------ Records for processing

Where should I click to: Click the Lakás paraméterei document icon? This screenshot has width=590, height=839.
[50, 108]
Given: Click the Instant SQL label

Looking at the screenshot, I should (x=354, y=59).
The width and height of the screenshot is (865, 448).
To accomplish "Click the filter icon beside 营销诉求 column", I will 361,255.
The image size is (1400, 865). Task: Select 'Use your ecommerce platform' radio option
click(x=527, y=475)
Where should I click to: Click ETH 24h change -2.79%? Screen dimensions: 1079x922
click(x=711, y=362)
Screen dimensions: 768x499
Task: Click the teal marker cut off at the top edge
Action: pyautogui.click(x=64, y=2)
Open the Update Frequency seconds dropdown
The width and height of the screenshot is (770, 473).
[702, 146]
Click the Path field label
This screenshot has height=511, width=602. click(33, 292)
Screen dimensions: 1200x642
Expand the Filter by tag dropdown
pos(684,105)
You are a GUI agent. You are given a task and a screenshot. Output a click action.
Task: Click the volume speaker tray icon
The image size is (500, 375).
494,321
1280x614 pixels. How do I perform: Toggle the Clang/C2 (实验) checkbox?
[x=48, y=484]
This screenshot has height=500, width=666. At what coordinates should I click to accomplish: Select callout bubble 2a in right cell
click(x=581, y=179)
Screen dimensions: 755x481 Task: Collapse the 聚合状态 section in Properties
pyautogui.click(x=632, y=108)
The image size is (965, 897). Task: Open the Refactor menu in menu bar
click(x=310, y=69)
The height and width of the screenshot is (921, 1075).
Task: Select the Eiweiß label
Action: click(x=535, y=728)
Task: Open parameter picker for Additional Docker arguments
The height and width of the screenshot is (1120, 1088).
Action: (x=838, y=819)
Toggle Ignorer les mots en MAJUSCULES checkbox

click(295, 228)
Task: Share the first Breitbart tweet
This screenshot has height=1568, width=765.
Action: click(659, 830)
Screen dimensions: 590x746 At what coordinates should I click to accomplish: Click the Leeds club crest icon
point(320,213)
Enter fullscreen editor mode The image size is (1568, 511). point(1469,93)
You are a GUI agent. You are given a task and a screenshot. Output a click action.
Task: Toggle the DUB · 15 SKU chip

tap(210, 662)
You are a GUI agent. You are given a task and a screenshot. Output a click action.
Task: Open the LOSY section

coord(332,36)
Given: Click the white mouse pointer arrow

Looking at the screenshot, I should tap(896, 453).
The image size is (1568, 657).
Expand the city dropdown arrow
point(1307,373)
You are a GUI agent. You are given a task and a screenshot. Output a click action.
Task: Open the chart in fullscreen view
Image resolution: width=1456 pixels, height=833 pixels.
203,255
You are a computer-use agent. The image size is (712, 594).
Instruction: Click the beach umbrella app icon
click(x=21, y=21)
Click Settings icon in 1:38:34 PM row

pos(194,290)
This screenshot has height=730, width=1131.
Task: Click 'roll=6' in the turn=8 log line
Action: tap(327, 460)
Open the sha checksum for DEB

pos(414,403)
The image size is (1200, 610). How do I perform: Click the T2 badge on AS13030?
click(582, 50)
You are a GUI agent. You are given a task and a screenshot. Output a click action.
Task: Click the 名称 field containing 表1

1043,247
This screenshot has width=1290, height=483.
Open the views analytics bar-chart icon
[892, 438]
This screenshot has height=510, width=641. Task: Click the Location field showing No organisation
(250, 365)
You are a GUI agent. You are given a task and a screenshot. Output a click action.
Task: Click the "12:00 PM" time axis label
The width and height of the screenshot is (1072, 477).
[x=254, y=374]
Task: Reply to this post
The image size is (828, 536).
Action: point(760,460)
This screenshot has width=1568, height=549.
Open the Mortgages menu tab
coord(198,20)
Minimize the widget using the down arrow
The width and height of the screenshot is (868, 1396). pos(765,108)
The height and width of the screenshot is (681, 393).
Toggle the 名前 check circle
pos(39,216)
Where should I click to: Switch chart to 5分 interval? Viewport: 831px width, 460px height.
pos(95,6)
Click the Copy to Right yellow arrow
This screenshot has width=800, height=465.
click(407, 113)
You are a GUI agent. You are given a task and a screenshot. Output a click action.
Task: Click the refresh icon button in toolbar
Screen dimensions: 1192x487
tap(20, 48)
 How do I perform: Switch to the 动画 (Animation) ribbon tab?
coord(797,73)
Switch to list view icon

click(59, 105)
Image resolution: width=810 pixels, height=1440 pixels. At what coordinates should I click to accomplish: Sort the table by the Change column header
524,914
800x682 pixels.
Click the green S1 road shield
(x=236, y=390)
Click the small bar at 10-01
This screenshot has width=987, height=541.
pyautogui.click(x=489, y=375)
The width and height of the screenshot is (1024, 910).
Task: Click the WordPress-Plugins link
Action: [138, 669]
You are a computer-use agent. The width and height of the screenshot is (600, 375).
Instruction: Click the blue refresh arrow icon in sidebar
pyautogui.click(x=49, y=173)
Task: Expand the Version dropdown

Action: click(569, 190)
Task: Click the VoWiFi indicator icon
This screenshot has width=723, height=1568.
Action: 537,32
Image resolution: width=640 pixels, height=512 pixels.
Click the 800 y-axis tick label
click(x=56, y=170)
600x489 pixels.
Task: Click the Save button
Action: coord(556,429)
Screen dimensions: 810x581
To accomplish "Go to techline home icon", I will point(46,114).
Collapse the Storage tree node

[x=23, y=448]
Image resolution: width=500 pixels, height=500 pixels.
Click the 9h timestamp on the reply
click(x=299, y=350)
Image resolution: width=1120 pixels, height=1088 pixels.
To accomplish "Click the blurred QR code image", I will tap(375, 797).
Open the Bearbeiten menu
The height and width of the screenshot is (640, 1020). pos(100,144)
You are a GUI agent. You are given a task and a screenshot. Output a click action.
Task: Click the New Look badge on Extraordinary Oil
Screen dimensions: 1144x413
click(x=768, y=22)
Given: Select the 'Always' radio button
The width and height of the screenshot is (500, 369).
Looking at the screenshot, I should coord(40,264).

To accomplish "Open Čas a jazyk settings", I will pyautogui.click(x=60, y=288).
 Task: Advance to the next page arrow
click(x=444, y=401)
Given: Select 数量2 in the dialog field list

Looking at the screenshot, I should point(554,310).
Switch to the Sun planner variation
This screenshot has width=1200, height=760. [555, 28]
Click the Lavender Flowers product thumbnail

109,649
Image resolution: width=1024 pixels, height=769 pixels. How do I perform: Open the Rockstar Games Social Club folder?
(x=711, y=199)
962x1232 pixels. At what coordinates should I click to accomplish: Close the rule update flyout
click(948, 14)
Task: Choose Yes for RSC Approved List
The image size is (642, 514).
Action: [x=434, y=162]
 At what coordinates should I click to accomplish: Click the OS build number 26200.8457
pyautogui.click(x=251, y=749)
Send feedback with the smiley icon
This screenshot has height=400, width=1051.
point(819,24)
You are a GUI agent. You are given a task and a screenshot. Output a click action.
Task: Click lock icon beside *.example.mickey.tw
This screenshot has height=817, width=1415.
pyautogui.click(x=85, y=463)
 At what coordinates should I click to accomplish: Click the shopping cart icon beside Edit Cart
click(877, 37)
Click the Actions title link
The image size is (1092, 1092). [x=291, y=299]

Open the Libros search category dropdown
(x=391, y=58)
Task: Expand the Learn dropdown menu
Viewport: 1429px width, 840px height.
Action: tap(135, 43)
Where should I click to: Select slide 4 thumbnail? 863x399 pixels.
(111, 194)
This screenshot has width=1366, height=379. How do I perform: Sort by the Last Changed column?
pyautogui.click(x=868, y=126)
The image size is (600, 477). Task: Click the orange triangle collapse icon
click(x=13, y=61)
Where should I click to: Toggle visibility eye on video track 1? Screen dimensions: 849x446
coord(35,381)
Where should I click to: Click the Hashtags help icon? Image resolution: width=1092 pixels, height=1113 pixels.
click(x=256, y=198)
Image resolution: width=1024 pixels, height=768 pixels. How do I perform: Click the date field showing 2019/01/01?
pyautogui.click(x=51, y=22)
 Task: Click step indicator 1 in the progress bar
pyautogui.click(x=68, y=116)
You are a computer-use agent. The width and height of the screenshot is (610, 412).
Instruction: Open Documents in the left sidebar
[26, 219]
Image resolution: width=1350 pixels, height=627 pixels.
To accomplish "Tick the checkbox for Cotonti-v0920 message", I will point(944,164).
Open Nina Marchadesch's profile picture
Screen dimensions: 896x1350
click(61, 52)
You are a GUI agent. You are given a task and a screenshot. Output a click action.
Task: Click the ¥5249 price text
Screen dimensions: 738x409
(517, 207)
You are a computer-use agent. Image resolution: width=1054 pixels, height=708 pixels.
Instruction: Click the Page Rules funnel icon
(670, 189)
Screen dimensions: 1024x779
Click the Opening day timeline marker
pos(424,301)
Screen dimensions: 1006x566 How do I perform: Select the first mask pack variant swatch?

------------

__What needs to be done__: Would you retype the lines above from the one with "Image resolution: width=1456" down to the one with "This screenshot has width=1290, height=483.", word for word, both ends included and no other lines?

__Answer section__:
Image resolution: width=1456 pixels, height=833 pixels.
203,255
You are a computer-use agent. The image size is (712, 594).
Instruction: Click the beach umbrella app icon
click(x=21, y=21)
Click Settings icon in 1:38:34 PM row

pos(194,290)
This screenshot has height=730, width=1131.
Task: Click 'roll=6' in the turn=8 log line
Action: tap(327, 460)
Open the sha checksum for DEB

pos(414,403)
The image size is (1200, 610). How do I perform: Click the T2 badge on AS13030?
click(582, 50)
You are a GUI agent. You are given a task and a screenshot. Output a click action.
Task: Click the 名称 field containing 表1

1043,247
This screenshot has width=1290, height=483.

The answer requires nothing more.